What needs to be done :: When a line below contains the word "Enable", copy that line.

Input records ::

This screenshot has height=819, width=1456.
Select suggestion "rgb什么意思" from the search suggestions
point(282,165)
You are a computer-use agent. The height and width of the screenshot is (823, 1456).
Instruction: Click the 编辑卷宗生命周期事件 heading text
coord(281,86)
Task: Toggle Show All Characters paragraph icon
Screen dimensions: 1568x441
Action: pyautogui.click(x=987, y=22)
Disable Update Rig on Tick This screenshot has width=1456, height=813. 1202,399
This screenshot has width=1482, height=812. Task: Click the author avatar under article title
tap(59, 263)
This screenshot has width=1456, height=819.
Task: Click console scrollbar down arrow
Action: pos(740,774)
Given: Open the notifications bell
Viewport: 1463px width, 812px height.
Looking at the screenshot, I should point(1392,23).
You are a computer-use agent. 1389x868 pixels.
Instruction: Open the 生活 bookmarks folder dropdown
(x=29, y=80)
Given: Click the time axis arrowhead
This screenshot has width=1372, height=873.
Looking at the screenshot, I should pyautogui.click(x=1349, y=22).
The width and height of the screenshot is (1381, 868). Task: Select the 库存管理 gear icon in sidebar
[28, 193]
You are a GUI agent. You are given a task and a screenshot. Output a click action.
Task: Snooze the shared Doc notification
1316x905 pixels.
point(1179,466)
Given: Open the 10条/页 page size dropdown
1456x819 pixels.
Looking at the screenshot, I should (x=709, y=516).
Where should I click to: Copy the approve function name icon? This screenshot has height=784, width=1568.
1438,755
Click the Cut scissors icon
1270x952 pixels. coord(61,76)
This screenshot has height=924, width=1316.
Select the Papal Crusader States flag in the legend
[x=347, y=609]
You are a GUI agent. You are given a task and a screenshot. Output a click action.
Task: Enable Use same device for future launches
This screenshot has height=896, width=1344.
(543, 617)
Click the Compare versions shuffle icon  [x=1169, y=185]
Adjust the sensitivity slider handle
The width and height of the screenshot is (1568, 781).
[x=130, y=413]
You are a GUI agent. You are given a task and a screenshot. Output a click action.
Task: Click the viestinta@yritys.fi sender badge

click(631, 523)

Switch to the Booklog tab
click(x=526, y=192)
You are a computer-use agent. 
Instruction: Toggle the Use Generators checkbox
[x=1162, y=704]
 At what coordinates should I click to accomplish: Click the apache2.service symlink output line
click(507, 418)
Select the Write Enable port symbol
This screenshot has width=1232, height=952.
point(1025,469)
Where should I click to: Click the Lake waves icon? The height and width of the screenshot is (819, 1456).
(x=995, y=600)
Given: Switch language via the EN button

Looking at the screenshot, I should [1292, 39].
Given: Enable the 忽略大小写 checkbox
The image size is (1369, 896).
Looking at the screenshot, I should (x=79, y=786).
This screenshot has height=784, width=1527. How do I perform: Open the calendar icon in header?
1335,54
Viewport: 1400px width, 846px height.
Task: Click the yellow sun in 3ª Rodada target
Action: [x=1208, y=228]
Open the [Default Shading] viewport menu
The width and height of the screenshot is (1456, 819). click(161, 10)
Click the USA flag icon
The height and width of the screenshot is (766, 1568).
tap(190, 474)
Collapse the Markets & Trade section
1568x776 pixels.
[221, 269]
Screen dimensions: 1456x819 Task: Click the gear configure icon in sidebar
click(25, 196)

Solution below ::
Task: Enable Use same device for future launches
Select the Write Enable port symbol
Given: Enable the 忽略大小写 checkbox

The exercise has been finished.